Filtering the records below, copy only those lines that include the word "icon".
Segment Start: DATA SUPPLIED
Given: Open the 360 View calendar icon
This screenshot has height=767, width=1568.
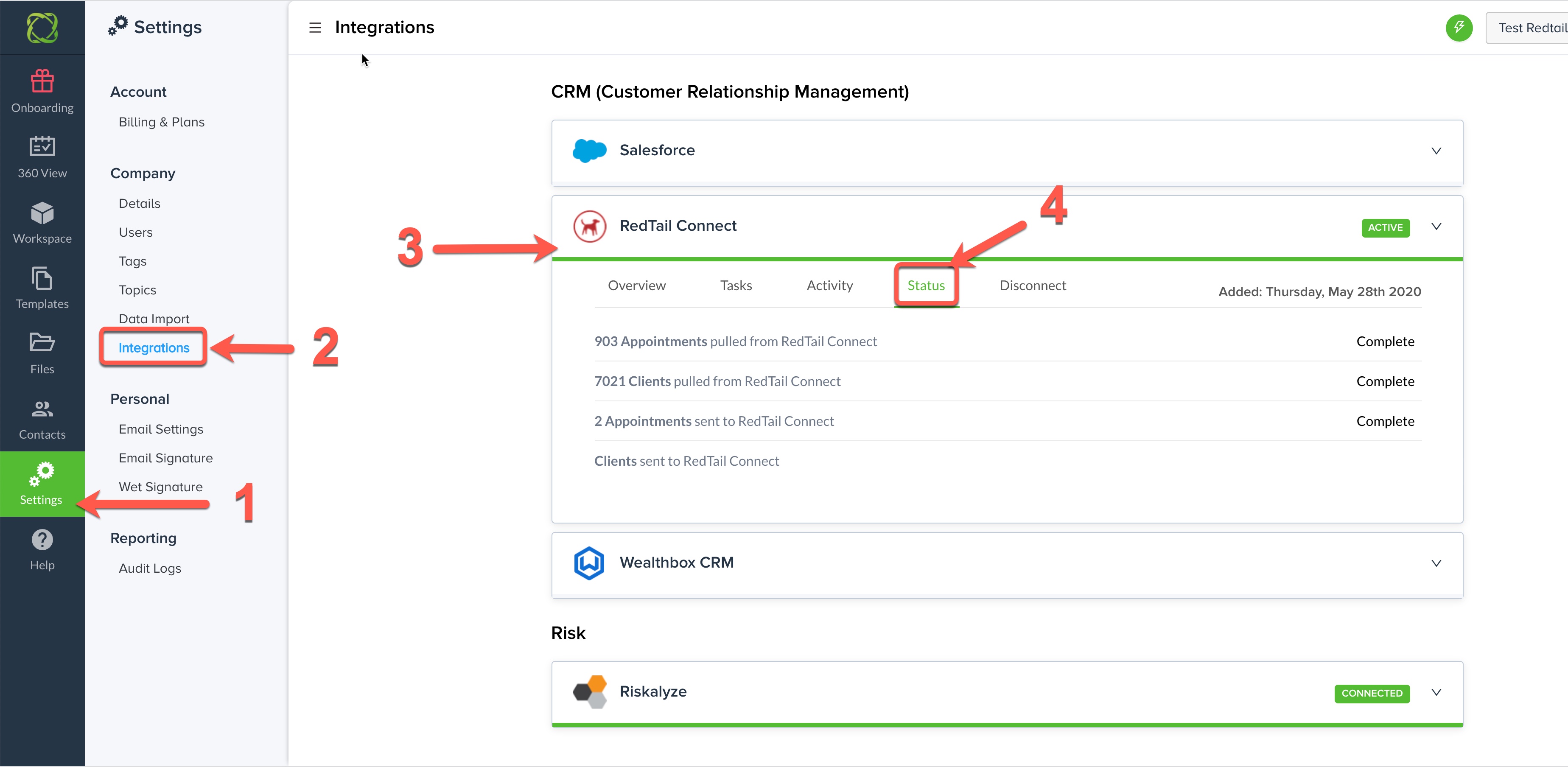Looking at the screenshot, I should (x=42, y=146).
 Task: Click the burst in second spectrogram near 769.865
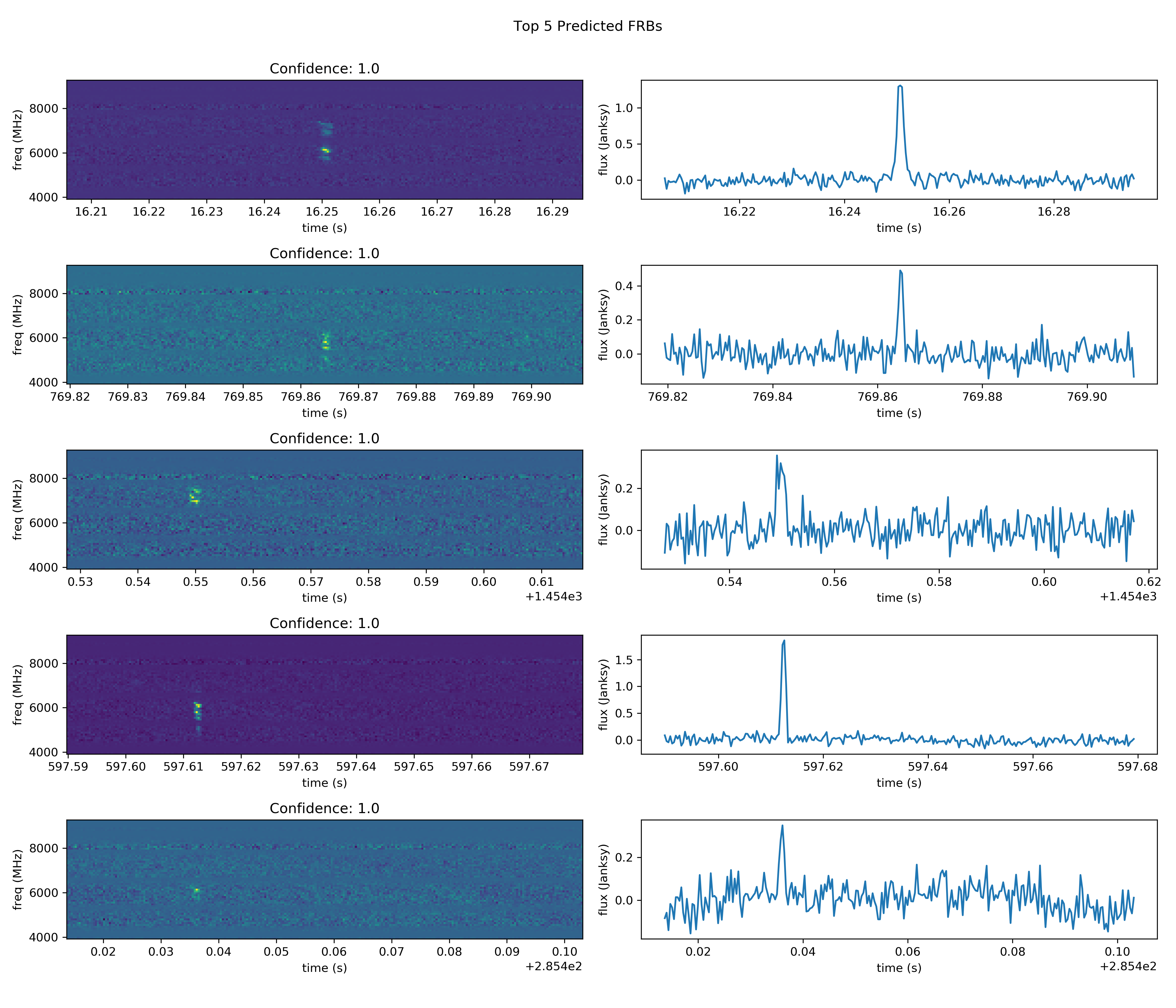point(326,342)
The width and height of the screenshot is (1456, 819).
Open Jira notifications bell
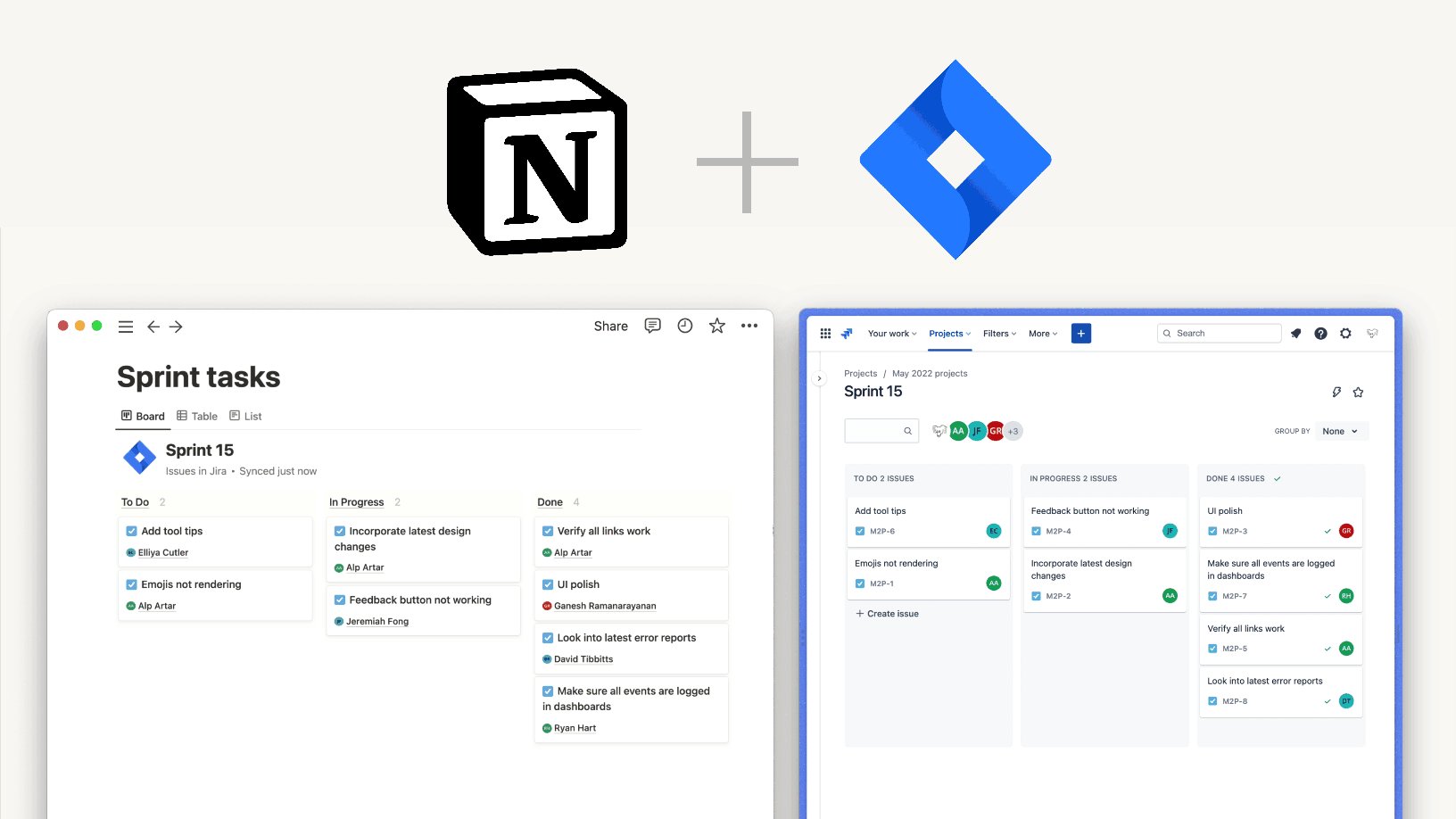click(x=1296, y=333)
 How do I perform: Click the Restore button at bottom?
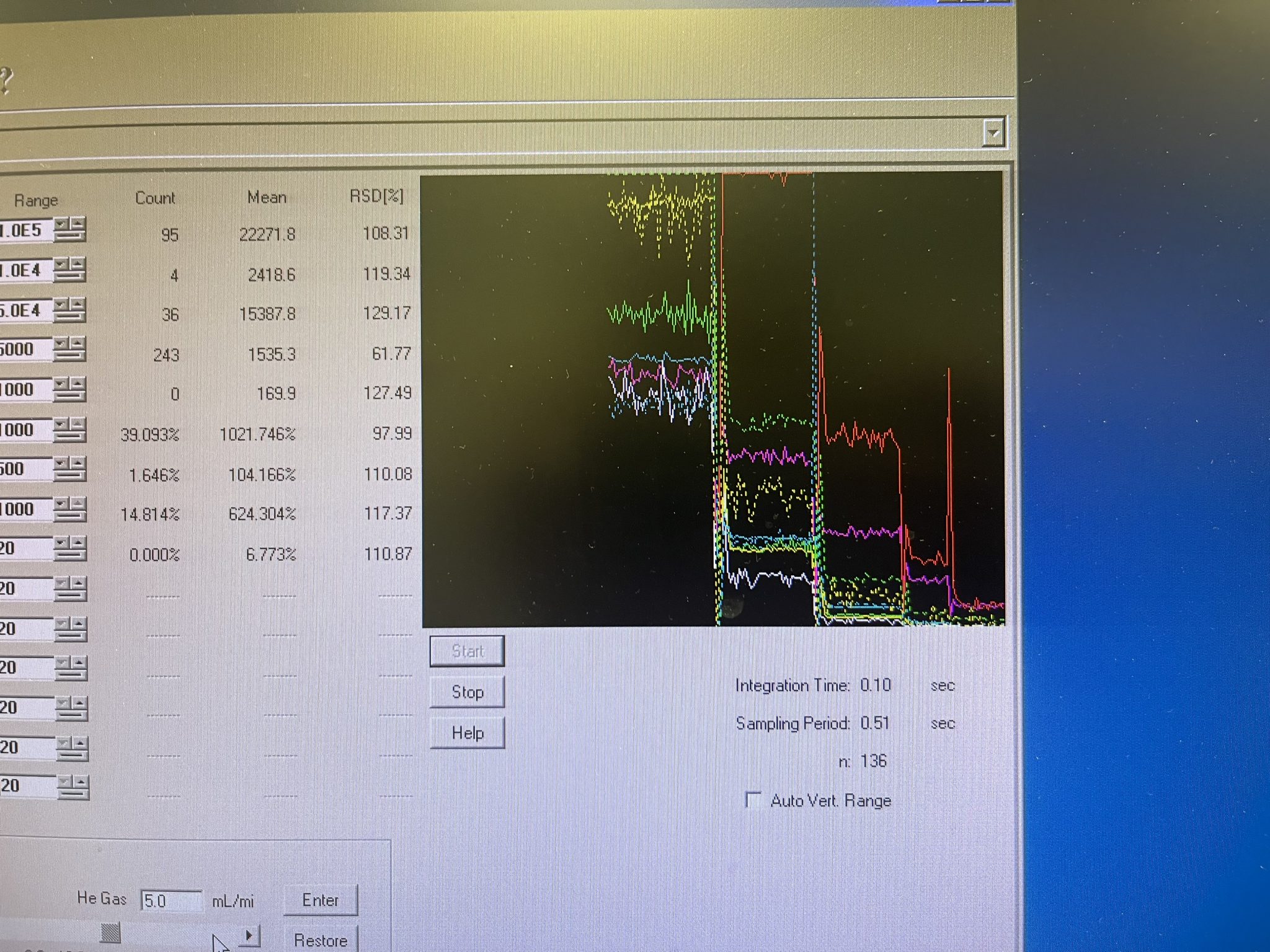click(x=321, y=940)
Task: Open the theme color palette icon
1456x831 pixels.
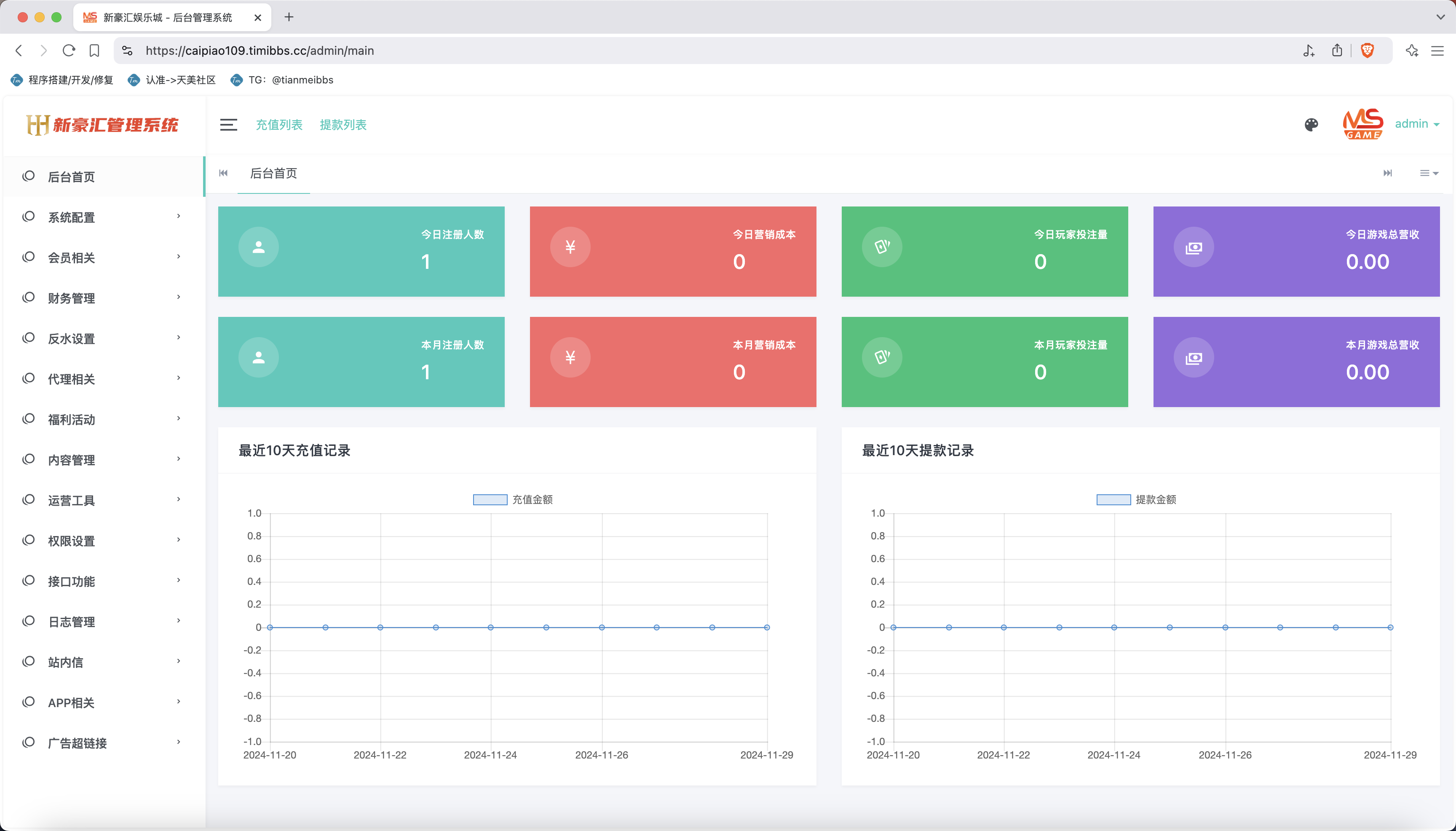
Segment End: DATA SUPPLIED
**SOLUTION TO THE PROBLEM:**
Given: Open the 360 View calendar icon
Task: Open the theme color palette icon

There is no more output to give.